EXERCISE AIM. Give the listing below again exactly, but without any of its pictures.

GIVEN DATA.

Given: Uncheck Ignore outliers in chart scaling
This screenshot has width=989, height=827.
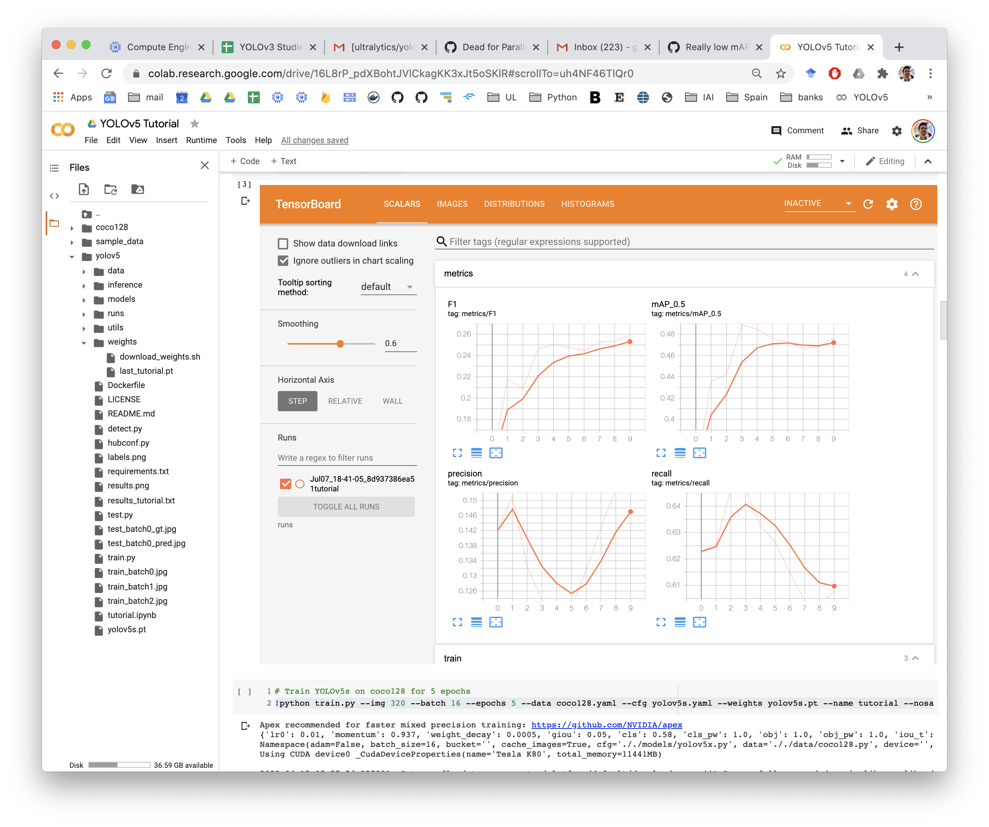Looking at the screenshot, I should point(283,261).
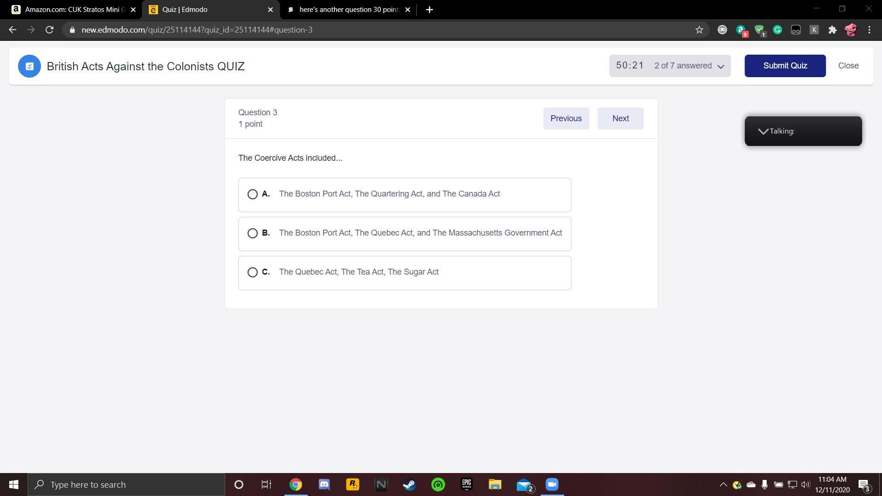Choose answer B with Massachusetts Government Act
882x496 pixels.
(x=252, y=233)
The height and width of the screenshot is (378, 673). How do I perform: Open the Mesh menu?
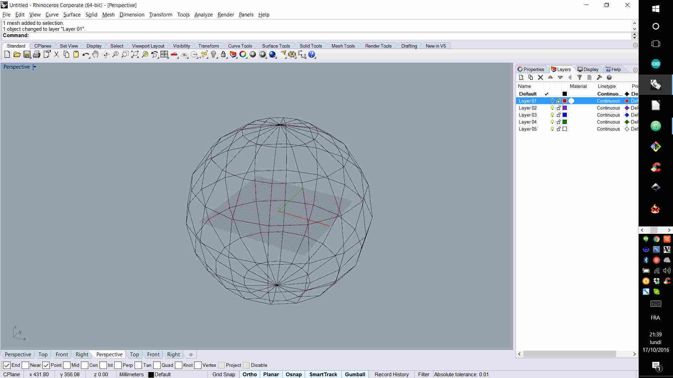108,15
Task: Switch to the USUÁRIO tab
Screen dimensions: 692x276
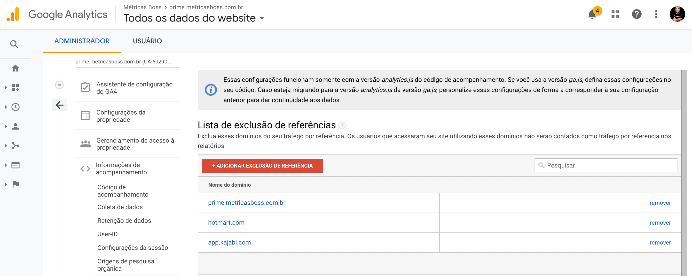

ANSWER TO THIS EXERCISE.
Given: Uncheck Ignore outliers in chart scaling
This screenshot has width=989, height=827.
Looking at the screenshot, I should point(283,261).
Choose answer B with Massachusetts Government Act
882x496 pixels.
(x=252, y=233)
The height and width of the screenshot is (378, 673). How do I perform: Open the Mesh menu?
108,15
Task: Switch to the USUÁRIO tab
Screen dimensions: 692x276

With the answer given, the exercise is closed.